Brief: Summarize the text on The Man from Red Gulch in three sentences.

Selected excerpt:
⁂

The Man from Red Gulch is a 1925 American silent Western film directed by Edmund Mortimer and featuring Harry Carey.

==Plot==
As described in a film magazine review, during the California Gold Rush, Sandy’s partner John Falloner is shot by Jack Lasham, who years back had induced the dying man’s wife to run away with him. Sandy sends remittances to his partner’s children Cissy and Little Jimmy along with his photograph, and the children think him their real father. He visits them and meets Betsey, the sister of the deserted mother, who is caring for the children. She realizes that Sandy is not the real father but is posing for the children’s sake. Sandy hunts for the mother and finds her living under the name Madame Le Blanc and in charge of a gambling house run by Lasham. Lasham lures Betsy onto a boat, and Sandy fights with him, with Lasham falling into the water and drowning. He rescues Betsey, whom he has fallen in love, and they are married. The mother becomes a novitiate in a monastery, but the children never learn that she is actually their mother.

==Cast==
- Harry Carey as Alexander 'Sandy' Morton
- Harriet Hammond as Betsey
- Frank Campeau as John Falloner
- Mark Hamilton as Old Man Frisbee
- Lee Shumway as Jack Lasham
- Doris Lloyd as Madame Le Blanc
- Frank Norcross as Col. Starbottle
- Virginia Davis as Cissy Falloner
- Michael D. Moore as Little Jimmie Falloner (credited as Mickey Moore)

==Preservation==
Prints of The Man from Red Gulch are held at the Cineteca Italiana in Milan and the UCLA Film & Television Archive.

⁂

Data extract:

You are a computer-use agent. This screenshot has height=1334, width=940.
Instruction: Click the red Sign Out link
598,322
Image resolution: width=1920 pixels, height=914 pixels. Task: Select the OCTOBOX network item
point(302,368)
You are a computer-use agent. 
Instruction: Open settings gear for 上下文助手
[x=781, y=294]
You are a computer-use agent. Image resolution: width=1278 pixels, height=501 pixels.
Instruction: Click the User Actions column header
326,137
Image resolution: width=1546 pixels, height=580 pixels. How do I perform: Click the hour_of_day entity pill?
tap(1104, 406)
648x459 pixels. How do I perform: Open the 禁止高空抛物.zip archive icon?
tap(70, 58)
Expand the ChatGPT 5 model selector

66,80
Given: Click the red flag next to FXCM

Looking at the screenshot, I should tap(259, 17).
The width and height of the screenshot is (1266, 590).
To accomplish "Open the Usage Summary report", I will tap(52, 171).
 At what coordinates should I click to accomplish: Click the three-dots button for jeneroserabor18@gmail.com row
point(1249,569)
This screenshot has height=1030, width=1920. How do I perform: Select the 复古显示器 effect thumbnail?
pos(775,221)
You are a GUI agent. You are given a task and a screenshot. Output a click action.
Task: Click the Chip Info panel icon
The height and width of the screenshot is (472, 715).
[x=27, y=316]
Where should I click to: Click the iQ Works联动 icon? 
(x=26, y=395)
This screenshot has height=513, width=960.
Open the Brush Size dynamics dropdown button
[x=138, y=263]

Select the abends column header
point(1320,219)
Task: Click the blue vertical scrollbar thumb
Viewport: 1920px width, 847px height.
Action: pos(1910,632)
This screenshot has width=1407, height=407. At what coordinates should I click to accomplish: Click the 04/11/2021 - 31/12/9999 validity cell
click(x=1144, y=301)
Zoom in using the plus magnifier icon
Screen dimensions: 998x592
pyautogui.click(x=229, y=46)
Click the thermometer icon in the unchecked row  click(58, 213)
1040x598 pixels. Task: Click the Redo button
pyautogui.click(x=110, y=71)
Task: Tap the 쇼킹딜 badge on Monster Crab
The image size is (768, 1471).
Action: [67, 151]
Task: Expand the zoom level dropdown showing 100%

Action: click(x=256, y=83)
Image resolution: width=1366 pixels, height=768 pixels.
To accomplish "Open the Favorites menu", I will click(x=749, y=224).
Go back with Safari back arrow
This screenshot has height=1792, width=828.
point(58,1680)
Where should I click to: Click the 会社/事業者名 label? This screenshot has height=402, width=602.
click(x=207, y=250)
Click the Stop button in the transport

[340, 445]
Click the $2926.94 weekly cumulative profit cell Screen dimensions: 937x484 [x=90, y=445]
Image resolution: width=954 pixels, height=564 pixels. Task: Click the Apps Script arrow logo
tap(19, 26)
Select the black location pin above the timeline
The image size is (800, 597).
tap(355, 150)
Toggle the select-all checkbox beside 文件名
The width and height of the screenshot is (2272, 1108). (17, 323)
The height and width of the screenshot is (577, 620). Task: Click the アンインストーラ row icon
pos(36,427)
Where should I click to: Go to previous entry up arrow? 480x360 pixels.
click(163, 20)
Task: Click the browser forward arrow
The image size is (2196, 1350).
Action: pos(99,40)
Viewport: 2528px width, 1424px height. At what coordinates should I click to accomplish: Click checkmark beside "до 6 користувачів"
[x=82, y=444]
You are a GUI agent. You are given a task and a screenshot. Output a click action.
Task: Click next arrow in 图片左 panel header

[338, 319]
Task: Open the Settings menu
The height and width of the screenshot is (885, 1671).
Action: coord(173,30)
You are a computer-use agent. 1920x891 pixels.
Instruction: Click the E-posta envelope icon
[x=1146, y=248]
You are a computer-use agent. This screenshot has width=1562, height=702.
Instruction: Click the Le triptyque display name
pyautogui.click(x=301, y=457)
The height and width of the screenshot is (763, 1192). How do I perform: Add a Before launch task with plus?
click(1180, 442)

⁂

Response below: The Man from Red Gulch is a 1925 American silent Western film directed by Edmund Mortimer and featuring Harry Carey as Alexander 'Sandy' Morton. During the California Gold Rush, Sandy sends money and his photograph to the children of his partner John Falloner, who was shot by Jack Lasham, and the children come to think Sandy is their real father. Sandy later finds the children's mother running Lasham's gambling house, fights Lasham, who drowns, and marries Betsey, the mother's sister.